Research Project: Multifunctional Farms and Landscapes to Enhance Ecosystem Services

Location: Pasture Systems & Watershed Management Research

Title: How well can we predict forage species occurrence and abundance?

Author
item Wang, Audrey - Pennsylvania State University
item Goslee, Sarah
item Miller, Douglas - Pennsylvania State University

Submitted to: Meeting Abstract
Publication Type: Abstract Only
Publication Acceptance Date: 1/26/2014
Publication Date: 2/4/2014
Citation: Wang, A., Goslee, S.C., Miller, D. 2014. How well can we predict forage species occurrence and abundance[Abstract]?. Northeast Pasture Consortium. p 3.

Interpretive Summary:

Technical Abstract: As part of a larger effort focused on forage species production and management, we have been developing a statistical modeling approach to predict the probability of species occurrence and the abundance for Orchard Grass over the Northeast region of the United States using two selected statistical methods: a Generalized Linear Model (GLM) and a Generalized Additive Model (GAM).
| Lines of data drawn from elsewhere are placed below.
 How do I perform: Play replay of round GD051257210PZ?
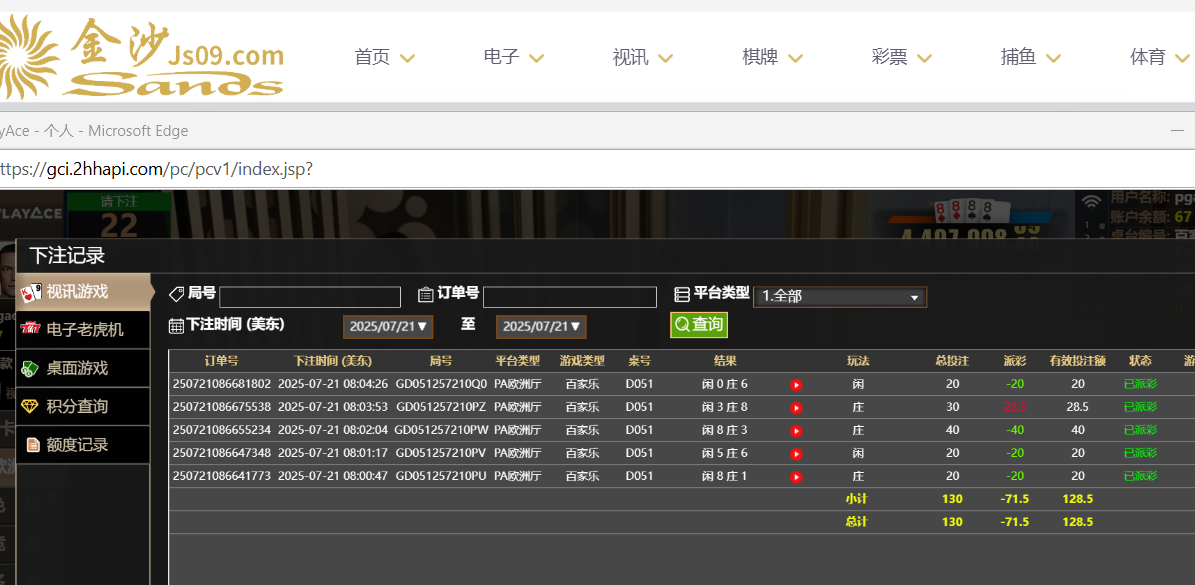tap(796, 408)
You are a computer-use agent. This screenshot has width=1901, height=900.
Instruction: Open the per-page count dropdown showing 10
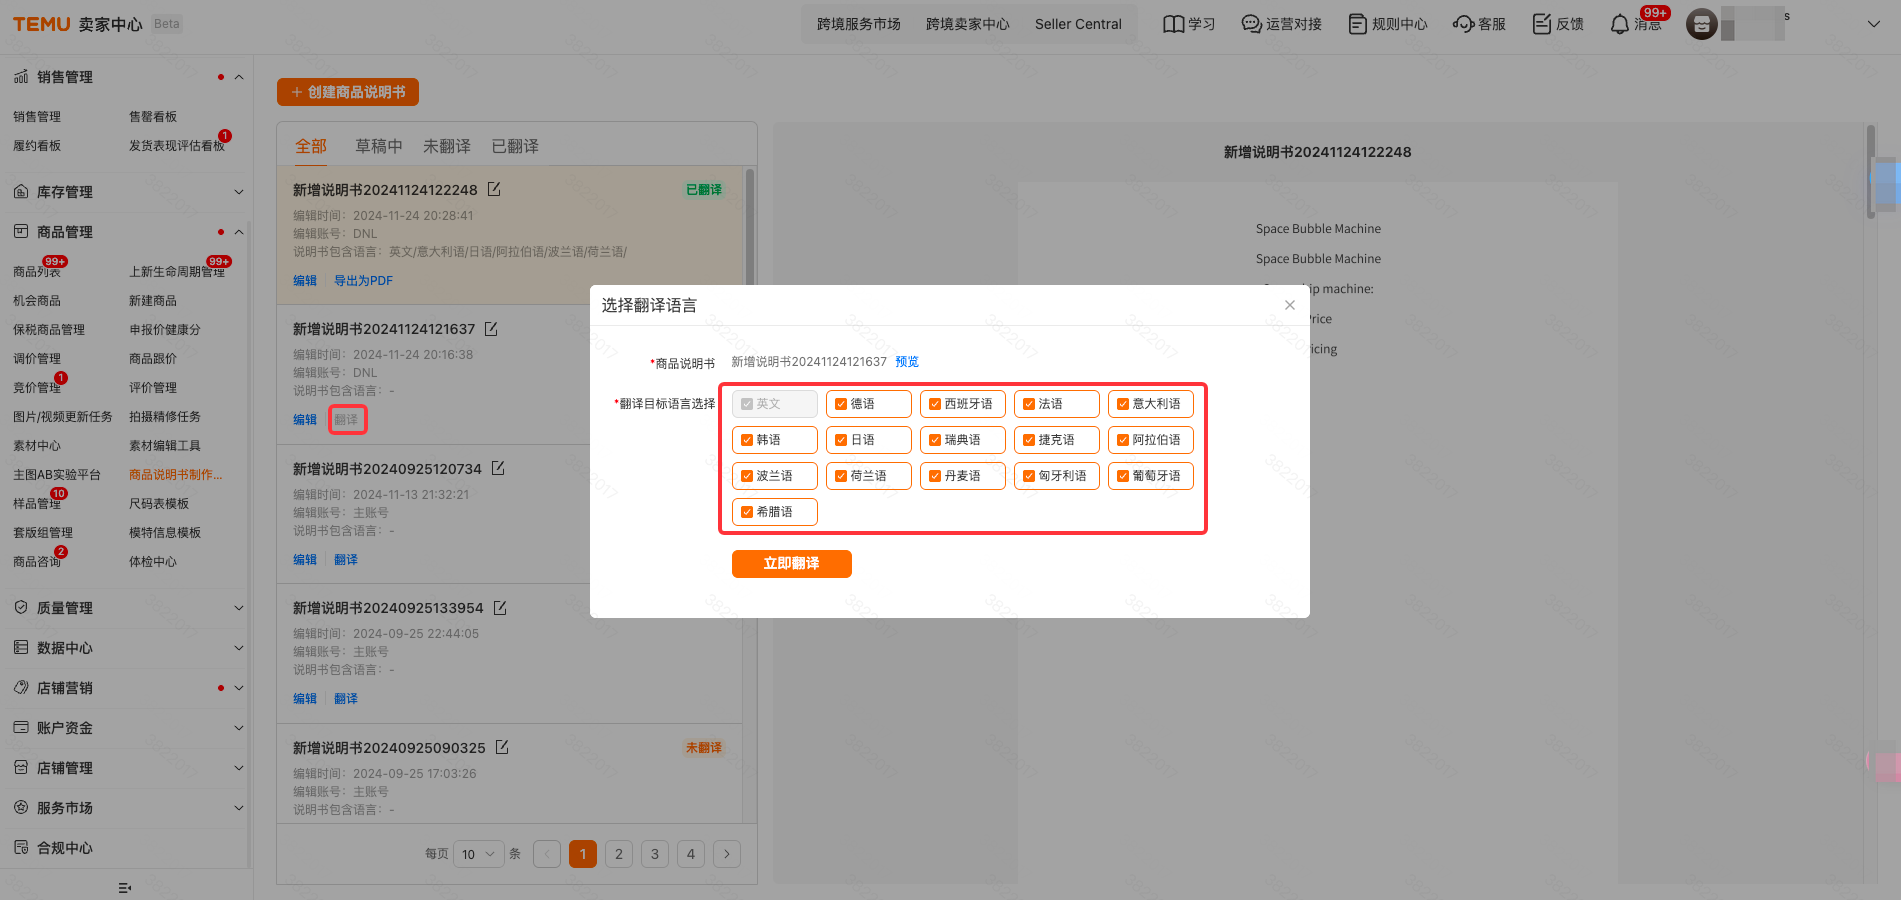pyautogui.click(x=478, y=854)
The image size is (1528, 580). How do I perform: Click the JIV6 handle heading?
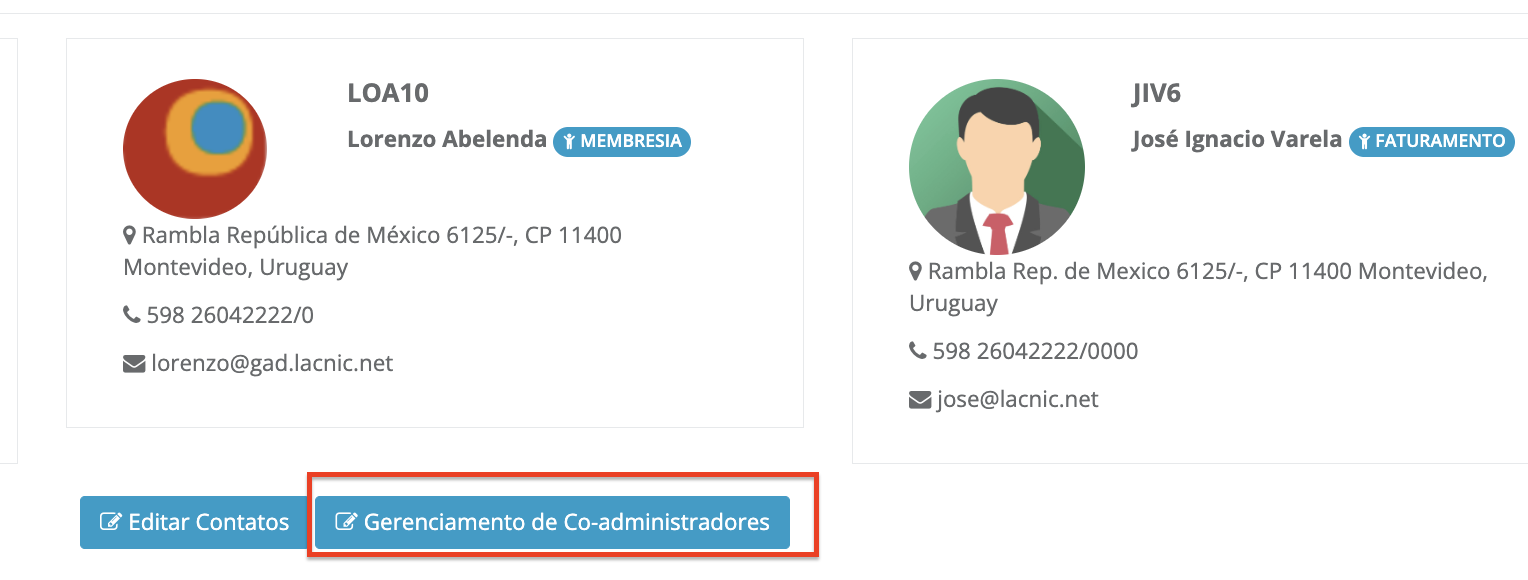1156,94
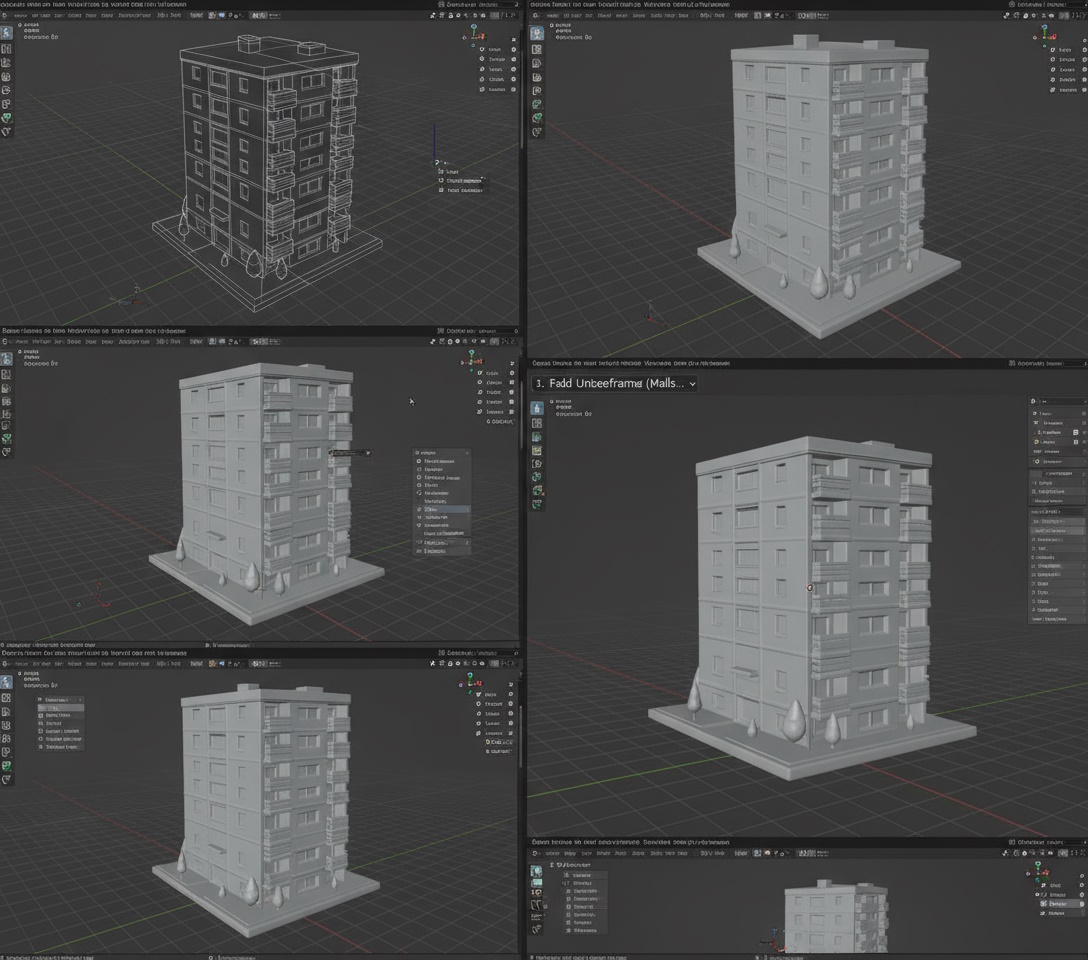The image size is (1088, 960).
Task: Click the active blue tool icon in large right viewport
Action: pyautogui.click(x=537, y=408)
The predicted maps describe the suitability of the species for the region and the role of environmental factors on species growth. Field observations and ecologically meaningful gridded environmental variables (climate, topography and soils) were used to create the models. The predictors involved in the models were statistically significant with the r-squared of the model accuracy being between 0.3 and 0.4. Our results indicate that the predicted spatial patterns of species distribution appear to be ecologically realistic for the most of areas and are consistent among the different statistical methods. From an ecological point of view, the distributions for species abundance were more accurately predicted than that of species occurrence. We estimated the predictive performance based on cross-validation using the quantitative criteria for comparing the predictive ability of the statistical models. Our dataset was divided into “training” for calibration with 70% of data and “testing” for validation with the remaining 30% of data, because we currently don’t have another independent dataset with suitable forage species available. These optimal models could be applied to explore scenarios based on historical, current and future land use change and climate change cross the landscape for the region, addressing potential species response to changing environment. The approach we have followed in this project could be used to establish species distribution models that may be useful for other herbaceous species prediction, given the existing data of about 100 forage species available in our database.